O que resulta disto são pessoas movidas pelos mais diferentes pressupostos (ou deuses, como queira). E, por isso mesmo, nem sempre refletirão os valores cristãos em sua educação
Diante desta realidade, vemos muitos dos diversos “métodos pedagógicos”, como o construtivismo, sendo amplamente praticados nas escolas seculares, tornando-seum meio de doutrinação. Não é sem motivo que regimes totalitários tendem a exercer controle absoluto sobre a educação, como foi no caso dos regimes comunistas da Europa Oriental que reeducavam crianças em instalações gerenciadas pelo governo.
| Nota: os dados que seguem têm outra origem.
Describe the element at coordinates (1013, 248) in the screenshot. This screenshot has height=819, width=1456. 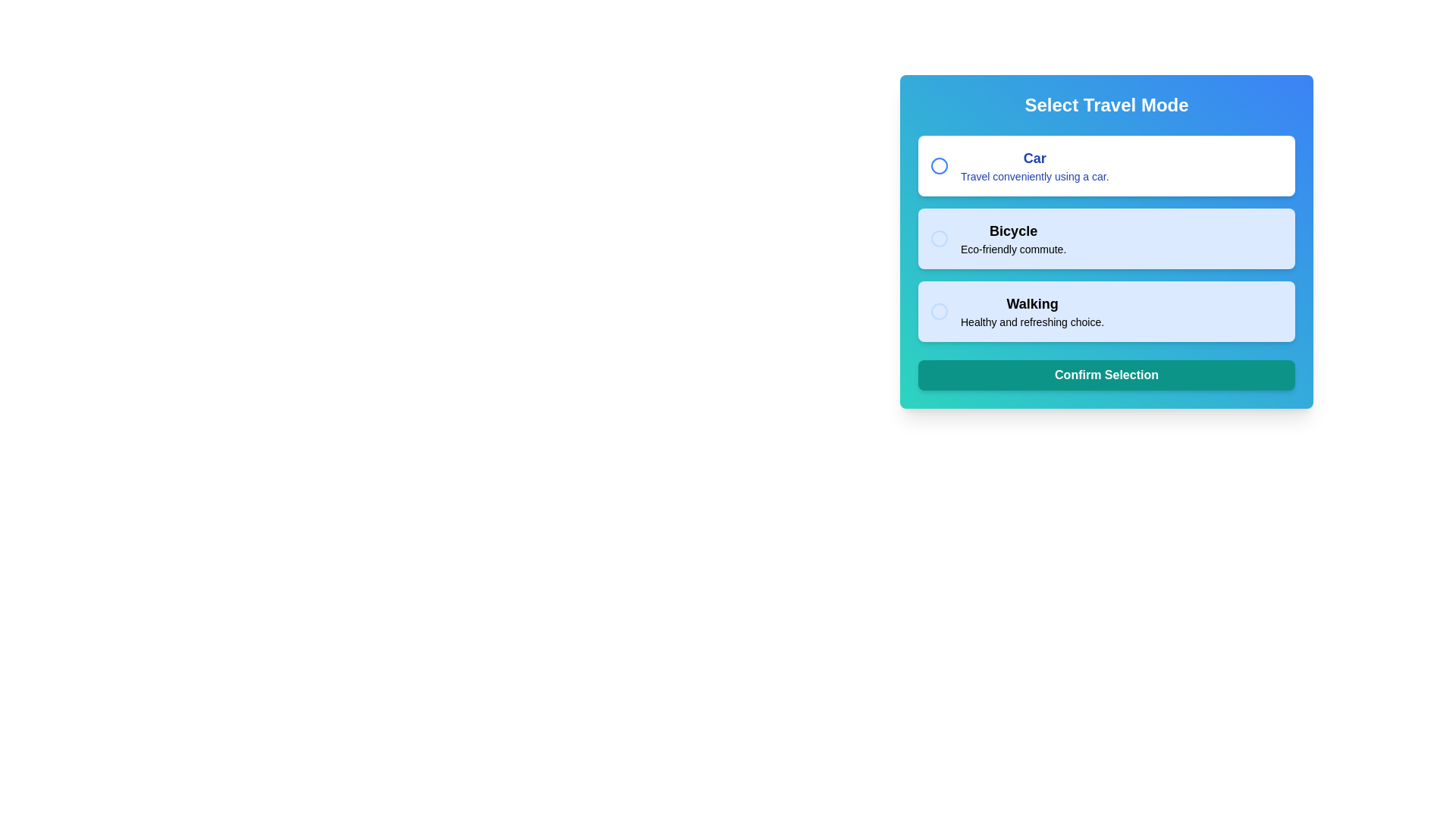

Estes últimos fatos não são em si o objeto de maior importância para a necessidade da educação cristã, mas certamente são perigos diante da lacuna que temos deixado como pais e como Igreja.
Mandato Cultural
Analisamos até aqui como a responsabilidade de criar filhos está diretamente relacionada ao processo educacional da criança. Igualmente necessário é o cumprimento daquilo que é conhecido na teologia como Mandato Cultural. Em Gênesis 1:27-28, o Senhor diz:
“Criou Deus, pois, o homem à sua imagem, à imagem de Deus o criou; homem e mulher os criou. E Deus os abençoou e lhes disse: Sede fecundos, multiplicai-vos, enchei a terra e sujeitai-a; dominai sobre os peixes do mar, sobre as aves dos céus e sobre todo animal que rasteja pela terra”.
Deus nos comissiona a dominarmos sobre a Criação sujeitando-a. Parte necessária de sujeitarmos a criação é entendê-la em suas diversas facetas por meio de estudo e pesquisa. Diversos vultos ao longo da história do Cristianismo entenderam a importância da Educação Cristã, como Robert Raikes que lecionava aulas de alfabetização na Escola Dominical, o resultado foi tão impactante que as taxas de criminalidade caíram em Gloucester (cidade de Raikes), sendo que a Escola Dominical, mais tarde se tornou uma divisão de ensino da Igreja. Podemos citar também Calvino com a fundação da Academia de Genebra, Abraham Kuyper, Charles Hodge e tantos outros que se empenharam em estudar o tema da Educação Cristã.
A Igreja ao longo da história tem fundado Escolas Cristãs que partem destas premissas através de pais comprometidos com o ensino integral de seus filhos. O correto entendimento da responsabilidade dos pais na educação dos filhos aponta para o reinado do Senhor sobre todo o cosmos. Seu domínio transcende o material e o imaterial, o imanente e o inerente, Ele reina sobre todas as coisas e nosso dever como servos que somos é de trabalharmos pela sujeição criacional, parte deste cumprimento é discipularmos integralmente filhos que possam ser, como nas palavras do Salmista, flechas nas mãos do valente (cf.Sl 127.4).
Bruno Philippe
Editor e Gestor de Conteúdo do Ministério LER.